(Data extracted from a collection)
►

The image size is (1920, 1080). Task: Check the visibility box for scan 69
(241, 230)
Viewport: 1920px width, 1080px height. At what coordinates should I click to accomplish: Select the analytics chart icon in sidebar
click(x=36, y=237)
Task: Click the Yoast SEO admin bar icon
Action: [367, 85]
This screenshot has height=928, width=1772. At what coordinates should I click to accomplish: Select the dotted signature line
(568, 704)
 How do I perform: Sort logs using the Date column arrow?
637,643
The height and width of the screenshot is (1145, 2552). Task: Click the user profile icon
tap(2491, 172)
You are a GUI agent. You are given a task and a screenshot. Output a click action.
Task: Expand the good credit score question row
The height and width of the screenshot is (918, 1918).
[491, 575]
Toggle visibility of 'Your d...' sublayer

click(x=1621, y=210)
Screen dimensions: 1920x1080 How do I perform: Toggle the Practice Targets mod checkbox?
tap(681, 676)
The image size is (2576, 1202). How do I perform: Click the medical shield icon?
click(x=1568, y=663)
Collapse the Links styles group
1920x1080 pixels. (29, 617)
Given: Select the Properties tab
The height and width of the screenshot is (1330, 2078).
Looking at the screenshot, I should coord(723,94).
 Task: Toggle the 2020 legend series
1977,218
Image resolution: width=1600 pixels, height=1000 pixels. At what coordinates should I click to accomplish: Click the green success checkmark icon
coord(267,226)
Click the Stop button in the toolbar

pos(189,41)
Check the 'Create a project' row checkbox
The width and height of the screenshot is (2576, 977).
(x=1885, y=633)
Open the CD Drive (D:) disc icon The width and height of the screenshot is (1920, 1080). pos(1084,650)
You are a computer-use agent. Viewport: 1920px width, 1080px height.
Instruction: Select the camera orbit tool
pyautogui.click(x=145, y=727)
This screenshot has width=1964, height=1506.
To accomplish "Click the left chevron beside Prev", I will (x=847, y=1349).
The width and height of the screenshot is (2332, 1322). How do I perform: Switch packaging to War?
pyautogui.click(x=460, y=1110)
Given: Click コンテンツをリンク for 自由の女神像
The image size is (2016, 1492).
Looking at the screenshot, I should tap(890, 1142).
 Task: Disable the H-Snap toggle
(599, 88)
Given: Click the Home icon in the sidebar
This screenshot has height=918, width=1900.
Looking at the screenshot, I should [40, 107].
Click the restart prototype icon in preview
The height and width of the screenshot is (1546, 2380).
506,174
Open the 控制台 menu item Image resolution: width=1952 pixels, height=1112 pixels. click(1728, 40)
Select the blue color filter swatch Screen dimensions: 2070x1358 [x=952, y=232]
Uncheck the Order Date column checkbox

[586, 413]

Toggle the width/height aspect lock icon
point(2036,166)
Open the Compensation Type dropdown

◄

▶ [EXERCISE] What lines in the entries above include the string "Open"? Return each one.

▶ [TASK SOLUTION]
Open the CD Drive (D:) disc icon The width and height of the screenshot is (1920, 1080). pos(1084,650)
Open the 控制台 menu item Image resolution: width=1952 pixels, height=1112 pixels. click(1728, 40)
Open the Compensation Type dropdown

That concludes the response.